■トランプ劇場もそろそろ最終回なのかな?
早いもので、あの大統領選挙のサプライズからもう4年近くが経ちます。朝のニュース番組で開票速報と自分のポートフォリオを見ながら、「うぉー、マジか!」なんて驚いたのがつい先日のことのようです。あれから3年半、ある意味で斬新な発言、行動で世界中を振り回してくれました。彼のTwitterのつぶやきひとつで世界中の株価が乱高下したり、「アメリカファースト」を激しく訴えて、それまでの既成概念を次々に破壊していったわけです。
私がこの3年半で感じたことは、シンプルに言えば「この人、ほんとうに正直なんだ」ということでしょうか。
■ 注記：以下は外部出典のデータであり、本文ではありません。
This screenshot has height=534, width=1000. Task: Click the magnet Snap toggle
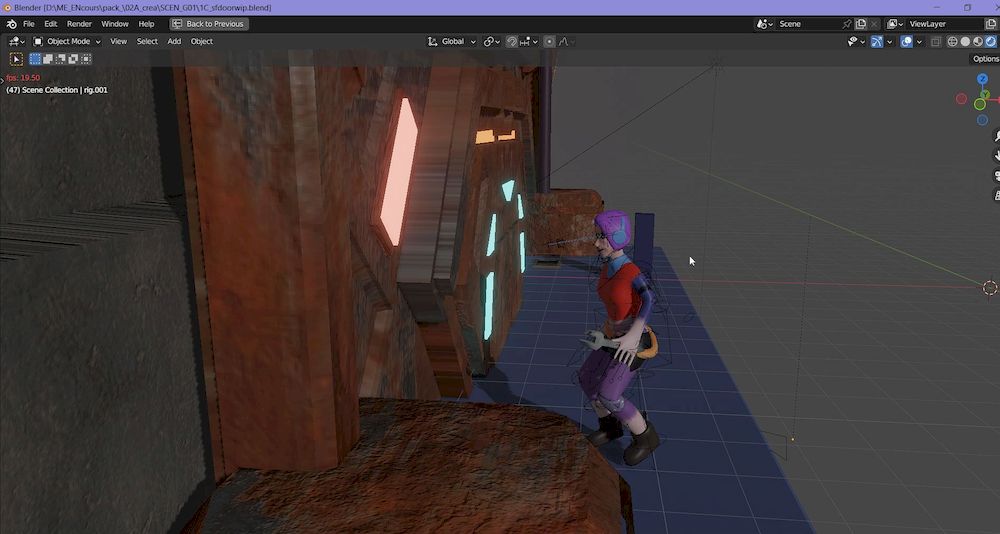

最初は、「この人、演じているかな・・・」とも思ったんですが、やっぱりこいつは地でやってるのねぇ・・・が今となっての実感です。どんな国のリーダーでも、かろうじて建前で「協調」、「互恵」、「おもいやり」などという言葉を表に押し出してはいますが、本音は、自国ファーストで自分ファーストですよね。でなきゃ戦争なんてものは起きません。
加えて、この人、やると言ったことはやりますよね。現に、TPPからの離脱、地球温暖化防止条約からの撤退、大規模税制改革による大幅減税、そして鉄鋼アルミ分野での関税規制をもっての国内斜陽産業(ラストベルト地域)の保護などなど、メキシコ国境に壁までつくっちゃいました。これらは、その結果の良し悪しは別として、すべて彼の選挙公約です。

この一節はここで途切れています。